Alors qu’il est prévu que l’Allemagne apporte la plus grosse contribution à l’aide attendue par la Grèce, soit 8,4 milliards d’euros sur les 30 milliards promis par l’UE, M. Westerwelle n’a pas été le seul à réagir violemment à la demande grecque. Le parti chrétien social, aile bavaroise du parti conservateur, a ainsi évoqué la possibilité d’exclure la Grèce de la zone euro. L’idée a été catégoriquement écartée par Angela Merkel et Axel Weber, patron de la Bundesbank. Mais elle a jeté le trouble dans les rangs des conservateurs (CDU) qui se demandent comment expliquer à leurs électeurs pourquoi il est important que l’Allemagne, qui doit assumer 80,2 milliards de dettes supplémentaires en 2010, verse des milliards à la Grèce. Quant à l’opposition, sociaux démocrates (SPD) et écologistes, elle est en faveur d’une aide rapide à la Grèce, à condition que cette aide soit exceptionnelle ” et ne constitue pas une rampe de lancement pour d’autres aides à des Etats en difficulté “, a déclaré Mme Petra Merkel (SPD), présidente de la commission parlementaire du budget.

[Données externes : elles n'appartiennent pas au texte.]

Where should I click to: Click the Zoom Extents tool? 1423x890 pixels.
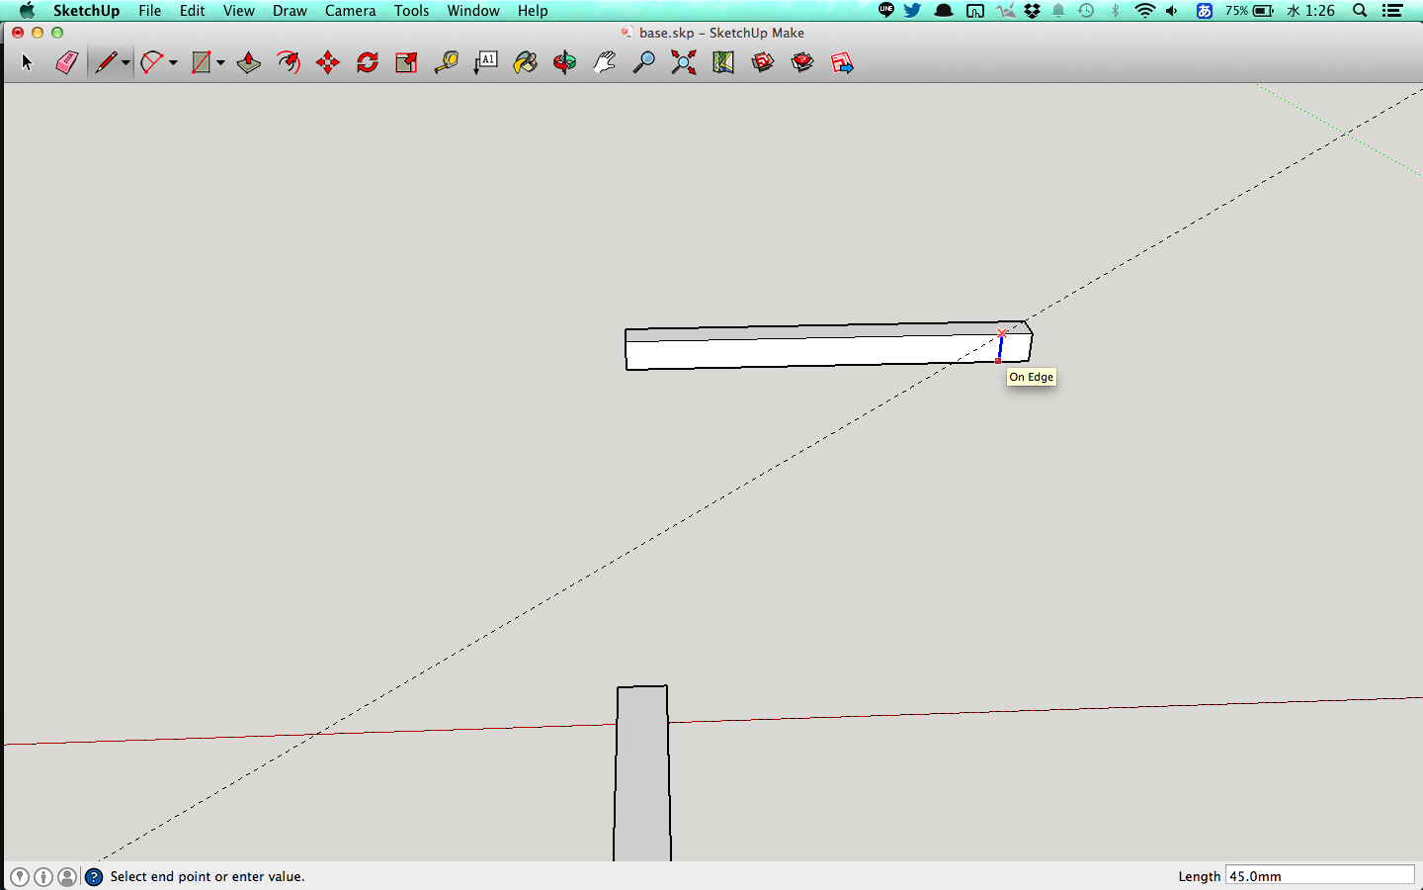point(683,63)
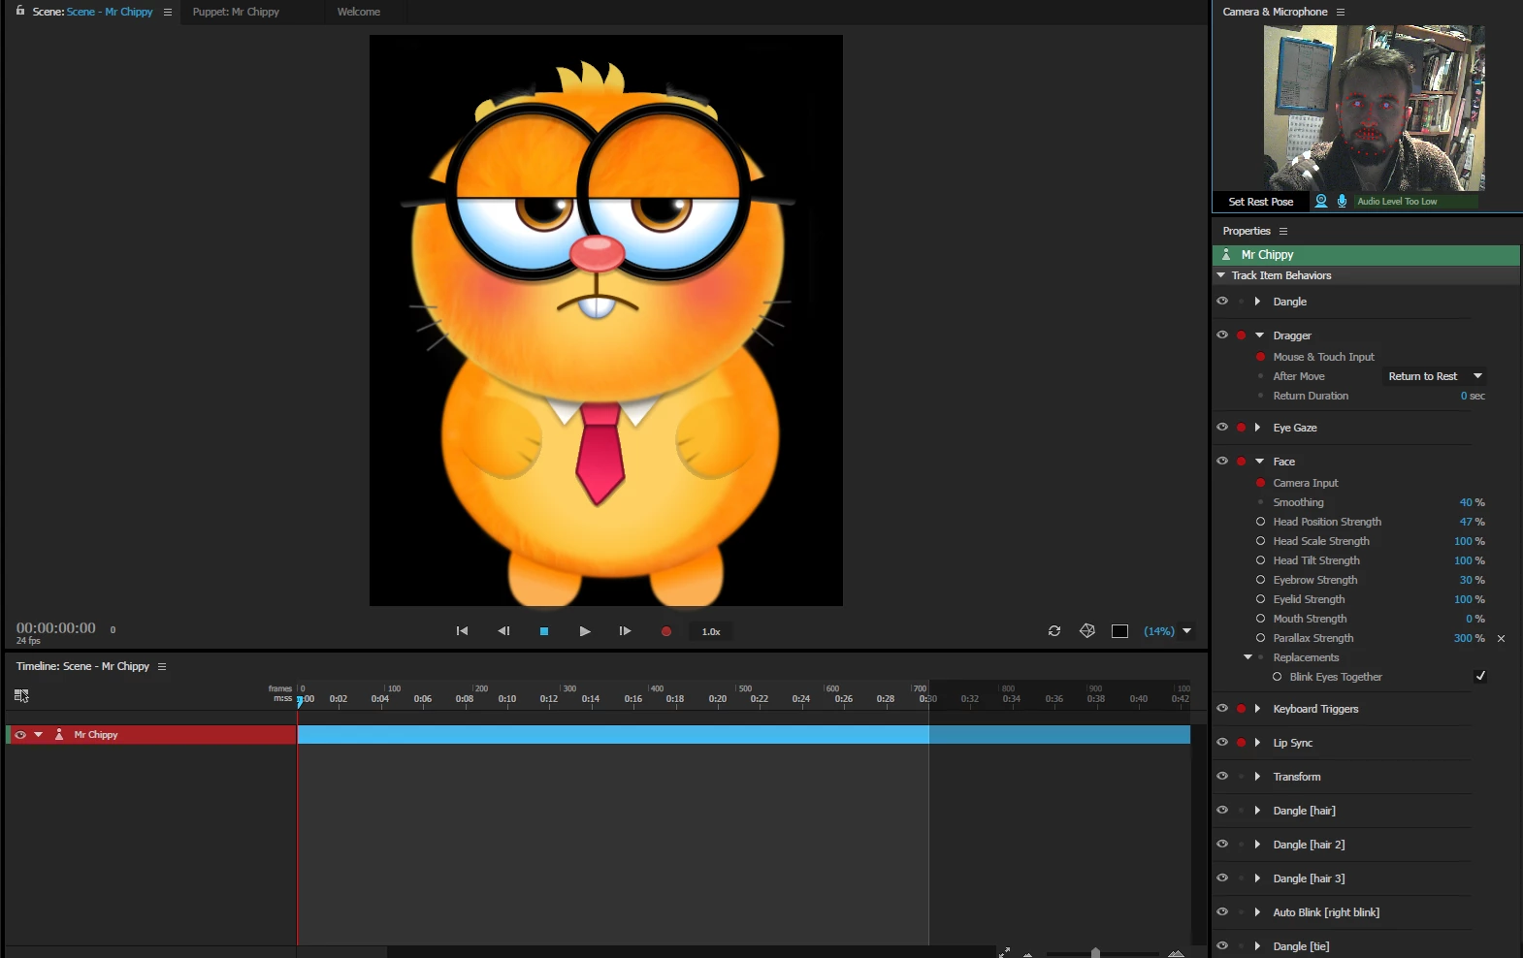Click the red record button

coord(666,631)
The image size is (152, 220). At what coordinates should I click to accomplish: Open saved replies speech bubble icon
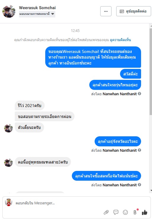click(116, 212)
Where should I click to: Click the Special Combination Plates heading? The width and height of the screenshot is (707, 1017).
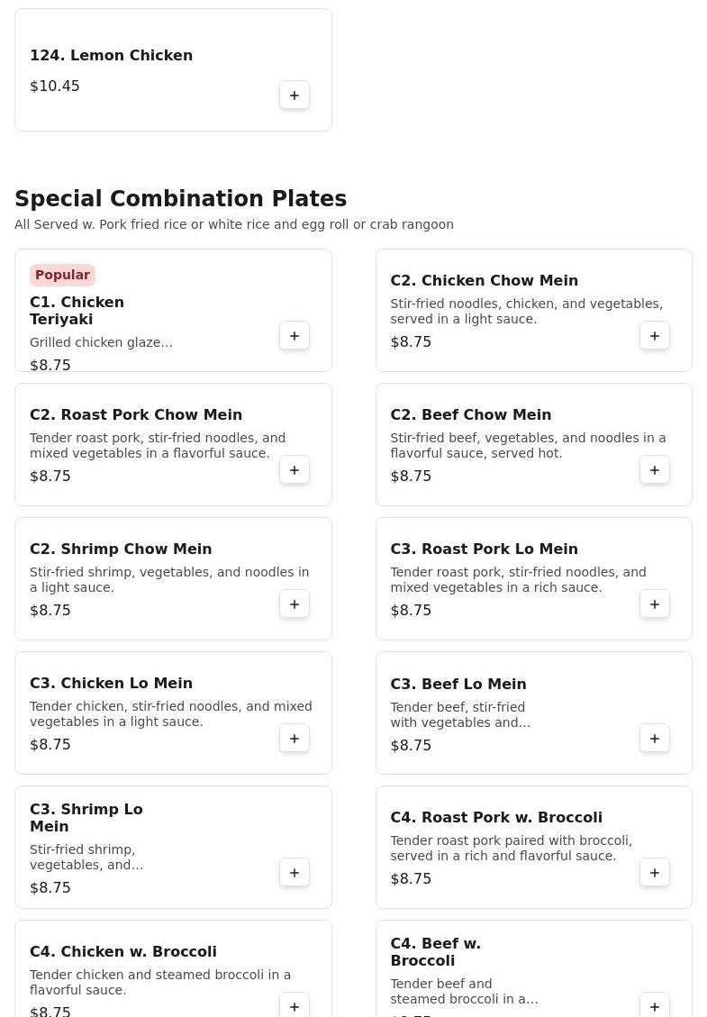coord(180,199)
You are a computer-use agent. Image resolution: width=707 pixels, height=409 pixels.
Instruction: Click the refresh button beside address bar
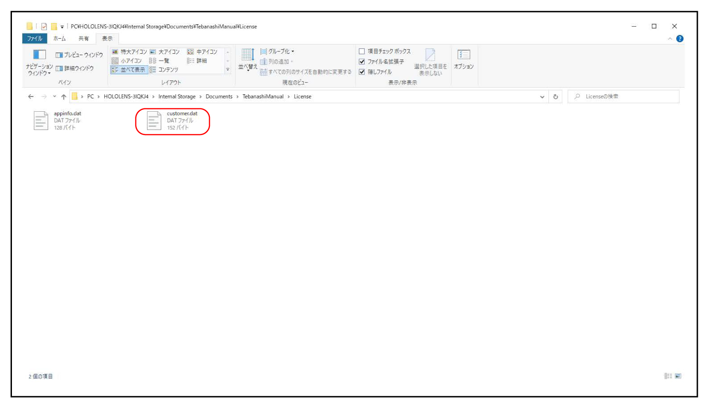pos(555,97)
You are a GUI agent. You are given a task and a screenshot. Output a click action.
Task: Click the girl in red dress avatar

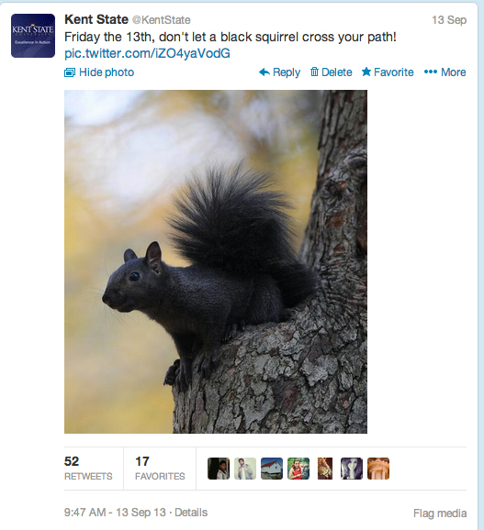point(298,469)
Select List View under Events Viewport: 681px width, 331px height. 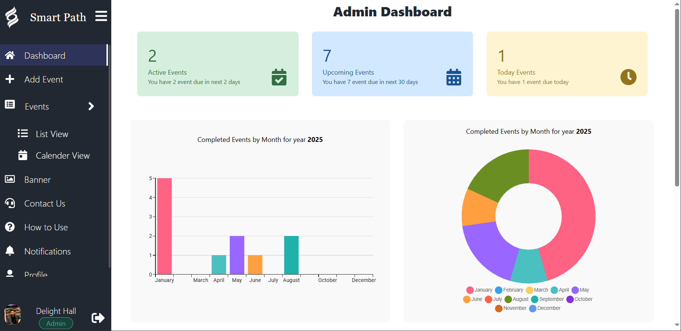(x=52, y=134)
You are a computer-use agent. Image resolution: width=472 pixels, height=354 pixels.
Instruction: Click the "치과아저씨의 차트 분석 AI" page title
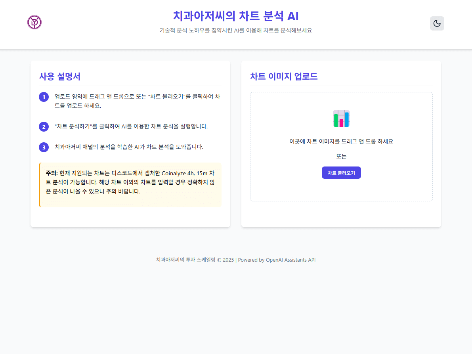pyautogui.click(x=235, y=16)
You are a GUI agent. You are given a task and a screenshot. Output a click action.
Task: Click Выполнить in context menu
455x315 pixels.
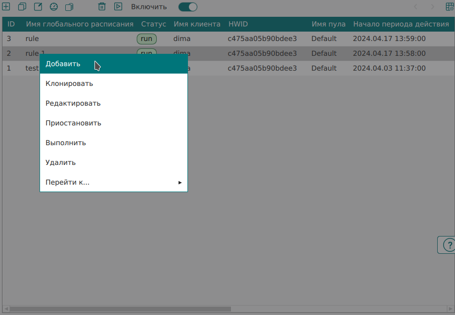(x=113, y=143)
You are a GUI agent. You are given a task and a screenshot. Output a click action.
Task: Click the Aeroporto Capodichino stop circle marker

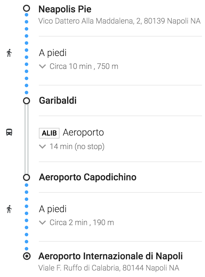pos(27,177)
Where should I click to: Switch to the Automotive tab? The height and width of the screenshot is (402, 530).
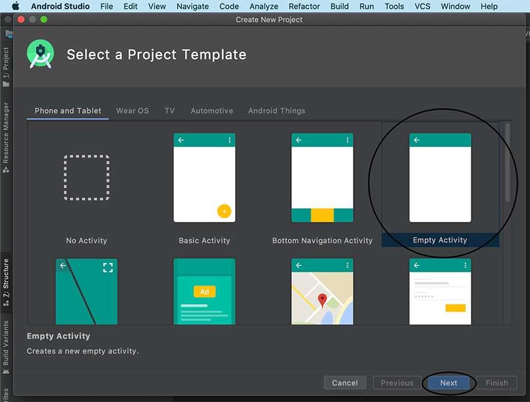tap(212, 111)
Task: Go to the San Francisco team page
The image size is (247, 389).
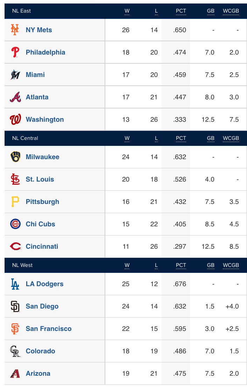Action: pos(49,328)
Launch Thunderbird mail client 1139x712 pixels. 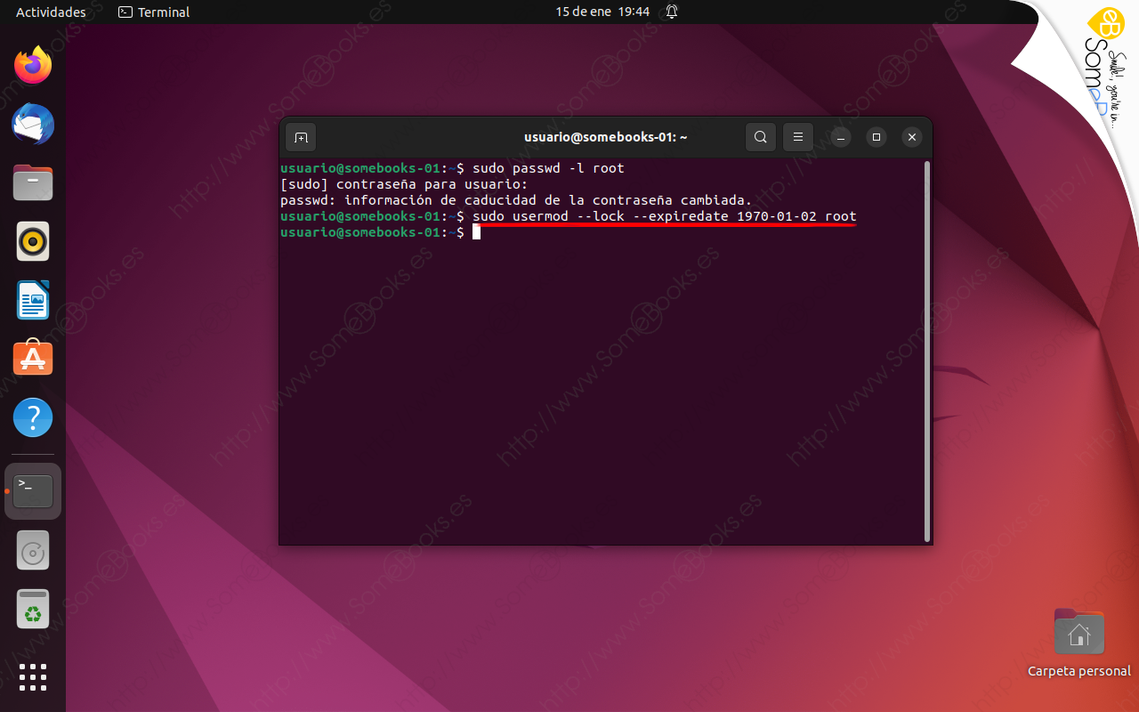[32, 125]
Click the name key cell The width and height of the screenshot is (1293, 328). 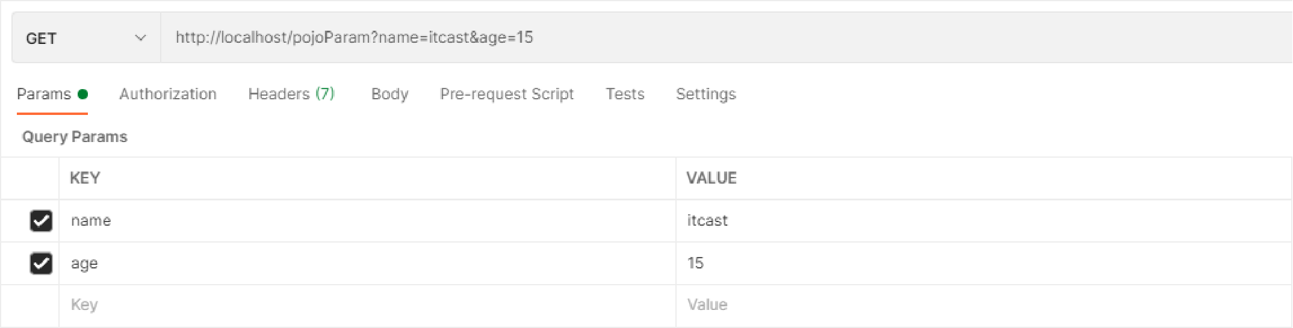pyautogui.click(x=367, y=221)
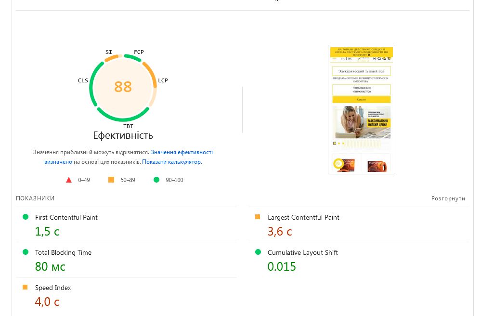Click the green circle beside First Contentful Paint
The height and width of the screenshot is (316, 481).
(26, 217)
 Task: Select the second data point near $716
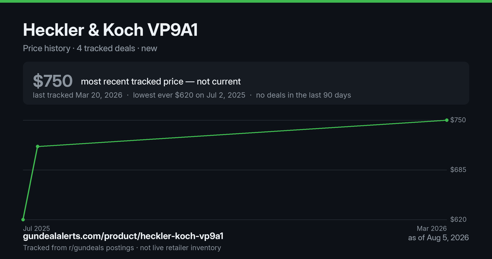coord(38,146)
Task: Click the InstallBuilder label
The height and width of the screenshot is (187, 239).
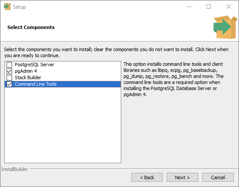Action: pyautogui.click(x=15, y=169)
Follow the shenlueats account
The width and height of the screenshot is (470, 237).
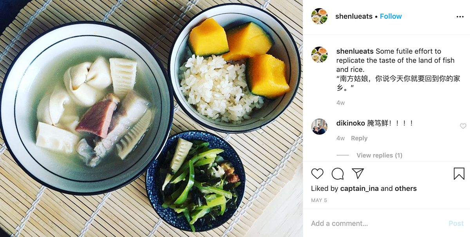(x=390, y=16)
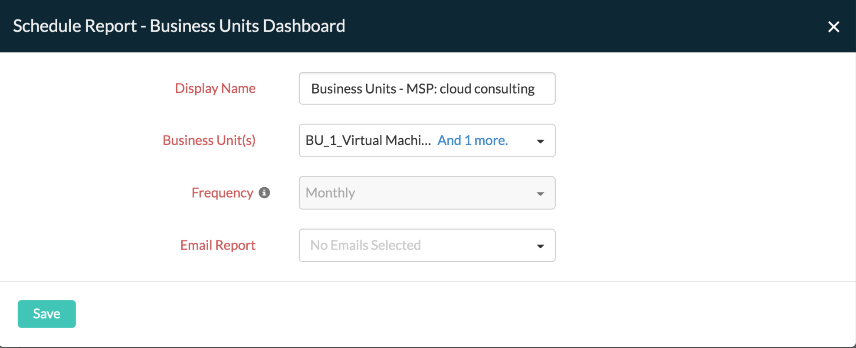The image size is (856, 348).
Task: Click the 'No Emails Selected' placeholder
Action: (365, 245)
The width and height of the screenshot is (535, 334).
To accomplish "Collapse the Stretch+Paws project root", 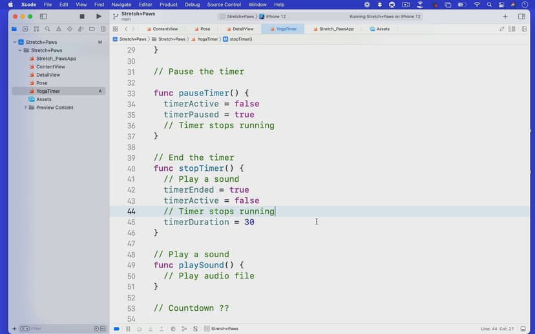I will 15,43.
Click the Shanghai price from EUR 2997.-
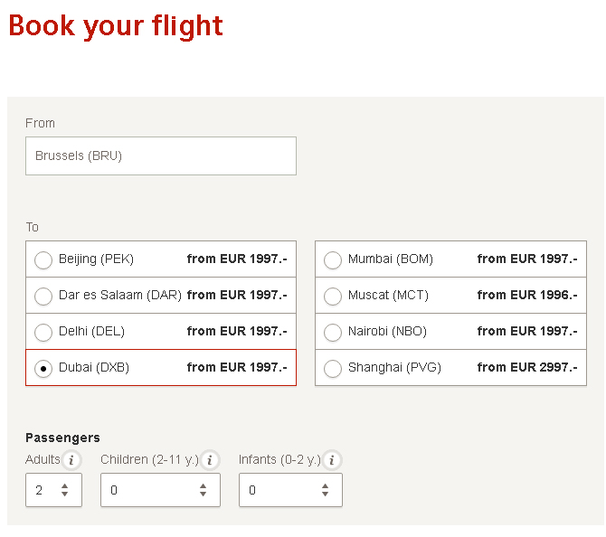Viewport: 606px width, 537px height. tap(526, 368)
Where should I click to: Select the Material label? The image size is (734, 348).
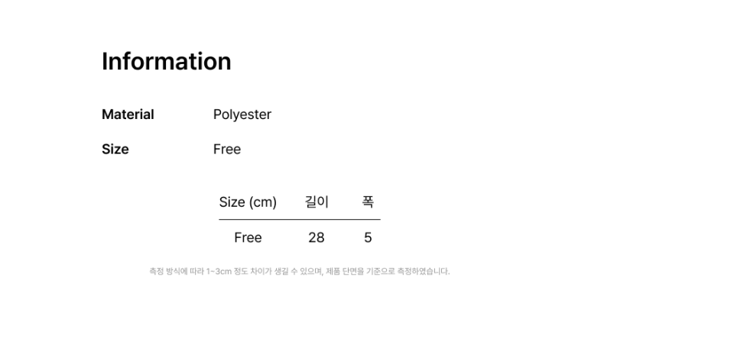pyautogui.click(x=128, y=114)
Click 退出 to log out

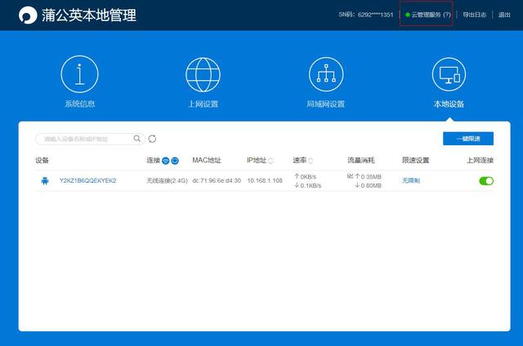pyautogui.click(x=504, y=15)
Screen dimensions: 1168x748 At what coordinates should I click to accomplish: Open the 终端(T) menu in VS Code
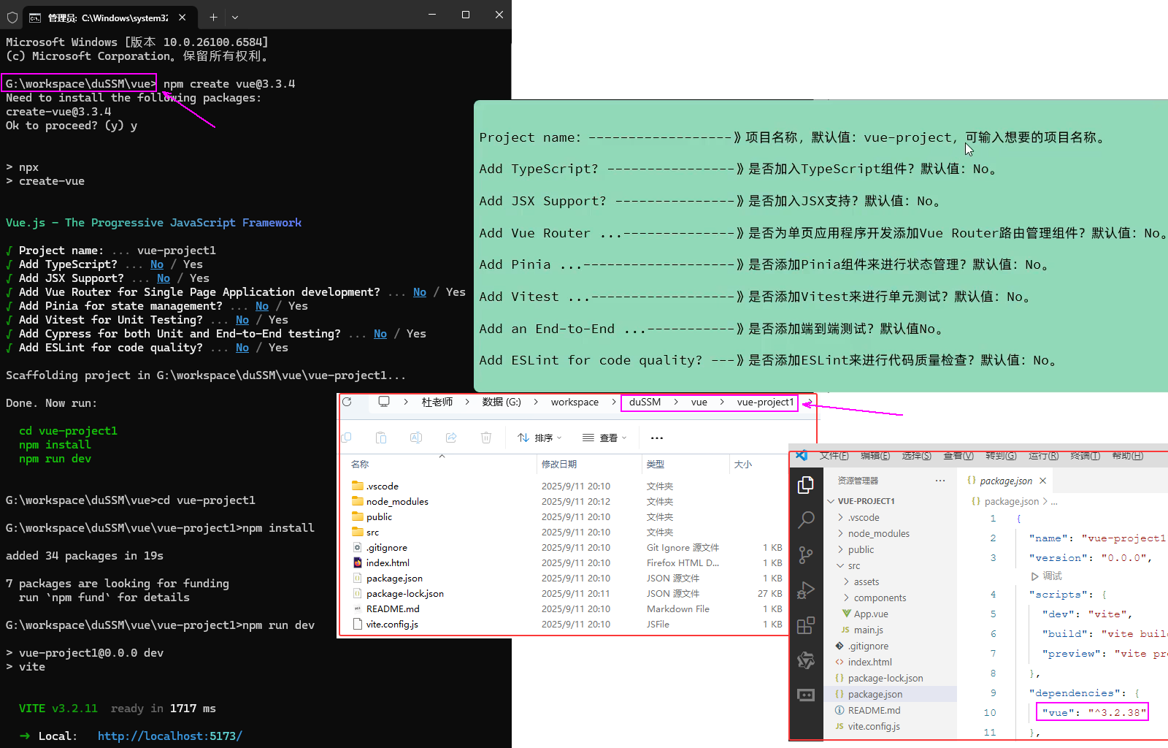tap(1085, 456)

La chancelière veut aider la Grèce…

Face à ces fortes réactions intérieures et à l’incompréhension des partenaires européens devant les réticences allemandes, Angela Merkel a jugé bon, lundi après-midi, d’intervenir publiquement. La chancelière étant plutôt connue pour préférer la discrétion même sur les dossiers chauds, son apparition est un signe évident du trouble qui règne à Berlin. Dans une déclaration de quelques minutes, Mme Merkel a tenté de rassurer : ” L’Allemagne aidera la Grèce “, a-t-elle affirmé. Mais seulement si un plan ” sérieux, solide et durable “ est négocié entre la Grèce, le Fonds Monétaire international et l’Union européenne, a-t-elle expliqué : ” Je crois que l’Allemagne a raison de vouloir un programme sérieux qui garantisse la stabilité de l’euro et donne à la Grèce l’assurance à long terme de se sortir de cette crise “. Contrairement à Nicolas Sarkozy, qui a demandé une intervention rapide pour couper court à la spéculation, Mme Merkel est donc prête à attendre ” le temps qu’il faudra “, pour qu’un plan ” solide “ soit négocié.

…après les élections du 9 mai

Selon la chancelière, qui rencontrera Dominique Strauss-Kahn, président du FMI, mercredi prochain, le programme d’aide pourrait être prêt début mai. Pour elle, on peut dire que la date idéale se situe même très précisément après le dimanche 9 mai. Ce jour là, la Rhénanie du nord -Westphalie, le Land le plus peuplé d’Allemagne renouvellera son Parlement et son président de région. Ce dernier est actuellement Jürgen Rüttgers, membre du parti conservateur (CDU). Or les sondages ne lui sont pas du tout favorables. Et si M. Rüttgers perd la région, Angela Merkel et sa coalition perdront la majorité au Bundesrat, la Chambre des régions, qui vote plus de 60 % des lois allemandes. Pour la Chancelière, cette élection est donc déterminante car sans soutien du Bundesrat, c’est l’immobilisme législatif qui guette son gouvernement. Evidemment, le règlement de la crise grecque n’est pas un dossier très ” rentable ” sur le plan électoral.